Earliest Evidence of Homo Sapiens in Eastern Asia

Fragments of ancient rock and bone in Eastern Asia are changing our understanding of the history of human migration.

They’re artifacts found in the Shiyu site of northeastern China, and new analysis has revealed that they were created by Homo sapiens some 45,000 years ago.

It’s the earliest evidence of modern humans in Eastern Asia, suggesting that Homo sapiens were established at Shiyu by then, and provoking a new interpretation of the cultural artifacts previously found at the site.

“The site reflects a process of cultural creolization – the contact between societies and relocated peoples – blending inherited traits with novel innovations, thus complicating the traditional understanding of Homo sapiens‘ global expansion,” explains archaeologist Francesco D’Errico of the University of Bordeaux.

Some of the stone tools from Shiyu, knapped using the Levallois method. (Yang et al., Nat. Ecol. Evol., 2024)

Shiyu has been known for decades as a place of archaeological significance. It was inhabited for a long time – the sedimentary sequence is 30 meters (98 feet) deep, and the layers therein were deposited over tens of thousands of years. Buried in the sediment, archaeologists have found a rich assortment of tools and artifacts made and used by the people who lived there.

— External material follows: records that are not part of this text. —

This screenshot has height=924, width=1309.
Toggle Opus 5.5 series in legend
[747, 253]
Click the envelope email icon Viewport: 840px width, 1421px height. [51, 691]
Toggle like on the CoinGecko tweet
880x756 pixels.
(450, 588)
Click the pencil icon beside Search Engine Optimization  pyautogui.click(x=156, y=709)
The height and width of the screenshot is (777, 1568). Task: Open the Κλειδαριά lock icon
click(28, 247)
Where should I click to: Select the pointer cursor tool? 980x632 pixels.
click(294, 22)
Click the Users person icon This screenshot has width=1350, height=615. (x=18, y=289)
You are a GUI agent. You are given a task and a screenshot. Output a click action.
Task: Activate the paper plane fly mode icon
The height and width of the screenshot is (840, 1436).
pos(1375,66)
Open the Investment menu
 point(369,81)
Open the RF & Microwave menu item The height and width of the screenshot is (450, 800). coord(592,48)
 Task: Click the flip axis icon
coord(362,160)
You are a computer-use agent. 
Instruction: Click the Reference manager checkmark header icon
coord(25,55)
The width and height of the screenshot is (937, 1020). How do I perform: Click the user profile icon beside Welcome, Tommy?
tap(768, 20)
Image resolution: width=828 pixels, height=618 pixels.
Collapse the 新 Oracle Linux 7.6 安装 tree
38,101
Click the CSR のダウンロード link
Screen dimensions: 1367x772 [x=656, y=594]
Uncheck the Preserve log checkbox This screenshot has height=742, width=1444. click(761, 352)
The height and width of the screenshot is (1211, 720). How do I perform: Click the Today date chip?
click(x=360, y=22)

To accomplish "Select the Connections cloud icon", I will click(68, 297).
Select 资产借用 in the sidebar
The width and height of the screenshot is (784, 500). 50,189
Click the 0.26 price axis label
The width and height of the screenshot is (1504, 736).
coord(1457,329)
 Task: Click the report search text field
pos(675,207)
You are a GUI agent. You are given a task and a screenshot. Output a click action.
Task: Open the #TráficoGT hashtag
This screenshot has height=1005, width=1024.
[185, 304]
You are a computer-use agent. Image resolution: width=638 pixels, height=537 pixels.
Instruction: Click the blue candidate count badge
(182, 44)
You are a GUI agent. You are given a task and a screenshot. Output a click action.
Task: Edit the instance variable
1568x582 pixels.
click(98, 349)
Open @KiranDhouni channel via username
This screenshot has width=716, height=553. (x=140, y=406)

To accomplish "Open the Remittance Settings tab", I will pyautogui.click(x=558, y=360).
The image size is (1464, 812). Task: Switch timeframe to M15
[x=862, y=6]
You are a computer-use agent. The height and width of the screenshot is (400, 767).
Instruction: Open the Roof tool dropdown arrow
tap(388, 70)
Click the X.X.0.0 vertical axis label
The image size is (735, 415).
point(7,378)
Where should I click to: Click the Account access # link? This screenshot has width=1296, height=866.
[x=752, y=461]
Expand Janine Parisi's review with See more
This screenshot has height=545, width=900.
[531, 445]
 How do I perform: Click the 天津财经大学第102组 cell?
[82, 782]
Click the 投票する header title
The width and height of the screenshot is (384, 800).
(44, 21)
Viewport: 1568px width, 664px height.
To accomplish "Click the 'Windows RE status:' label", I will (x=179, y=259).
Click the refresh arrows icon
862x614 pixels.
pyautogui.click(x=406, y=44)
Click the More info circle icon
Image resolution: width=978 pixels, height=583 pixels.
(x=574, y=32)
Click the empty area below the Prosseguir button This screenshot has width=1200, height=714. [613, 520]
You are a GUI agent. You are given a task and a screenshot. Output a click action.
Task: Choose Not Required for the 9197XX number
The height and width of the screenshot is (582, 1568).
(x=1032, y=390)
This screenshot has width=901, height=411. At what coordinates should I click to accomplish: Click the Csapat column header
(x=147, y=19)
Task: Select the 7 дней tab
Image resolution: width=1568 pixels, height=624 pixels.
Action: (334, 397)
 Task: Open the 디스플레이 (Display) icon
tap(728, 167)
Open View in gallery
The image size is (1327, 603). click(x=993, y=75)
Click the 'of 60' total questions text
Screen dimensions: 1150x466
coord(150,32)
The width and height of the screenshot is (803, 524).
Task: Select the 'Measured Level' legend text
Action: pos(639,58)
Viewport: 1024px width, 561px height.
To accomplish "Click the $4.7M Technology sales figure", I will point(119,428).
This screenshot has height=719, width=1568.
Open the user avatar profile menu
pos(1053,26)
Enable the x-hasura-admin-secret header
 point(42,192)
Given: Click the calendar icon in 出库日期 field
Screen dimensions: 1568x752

Establishing who those people were, and how long they lived there, has been an ongoing project. The first excavations, in 1963, yielded thousands of objects: 15,000 stone artifacts, thousands of pieces of bone and teeth… and one single hominid fossil, a piece of skull bone identified as belonging to Homo sapiens.

However, most of the collection was subsequently lost, including the skull fragment.

Undeterred, scientists undertook another excavation in 2013. Led by paleoanthropologist Shi-Xia Yang of the Chinese Academy of Sciences, an international multidisciplinary team has now worked to characterize the site in detail.

Some of the tools recovered at the site, including scrapers, blades, a borer, and an awl. (Yang et al., Nat. Ecol. Evol., 2024)

They selected a large number of the available artifacts, and analyzed them closely. They studied animal bones found at the site. And they performed new dating analysis, using radiocarbon and optically stimulated luminescence techniques to accurately date samples taken from different sections of the sediment sequence.

The dating revealed that the very oldest layer of the sequence was deposited around 45,000 years ago. And the analysis of the artifacts revealed a range of technological skills, such as the Levallois technique for knapping stone, developed in Europe around 250,000 years ago.

The assemblage also includes tanged and hafted projectile points with evidence of impact fractures, suggesting hunting skill. And there was obsidian that could only have been sourced from a large distance, at least 800 to 1,000 kilometers (500 to 620 miles), away, suggesting trade or travel or both.

Tanged stone tools showing evidence of notched retouching (red) and thinning of the tang (green). (Yang et al., Nat. Ecol. Evol., 2024)

Other interesting items include a worked bone tool, and a disk of graphite with a hole in its center, the purpose of which remains unclear (although the latter, the researchers speculate, could have been a large button of some kind).

The animal bones at the site were also fascinating. Most of them were equid, or horse bones, mostly adults. Many of them showed cut marks indicative of butchering, suggesting that the inhabitants of the Shiyu site were skilled hunters who preyed on horses.

It paints a complex and inspiring picture. “The amalgamation of diverse cultural traits signifies a complex and innovative adaptation by our ancestors during their expansion,” Yang says.

The mysterious graphite disk (left) and bone tool (right). (Yang et al., Nat. Ecol. Evol., 2024)

Combined with the still-lost fragment of skull, the discovery represents an important piece of human history, the researchers say. Perhaps future work could uncover more clues about the mysterious people who once inhabited Shiyu, leaving behind traces of their cunning and resourcefulness, to be uncovered by their descendents, tens of thousands of years later.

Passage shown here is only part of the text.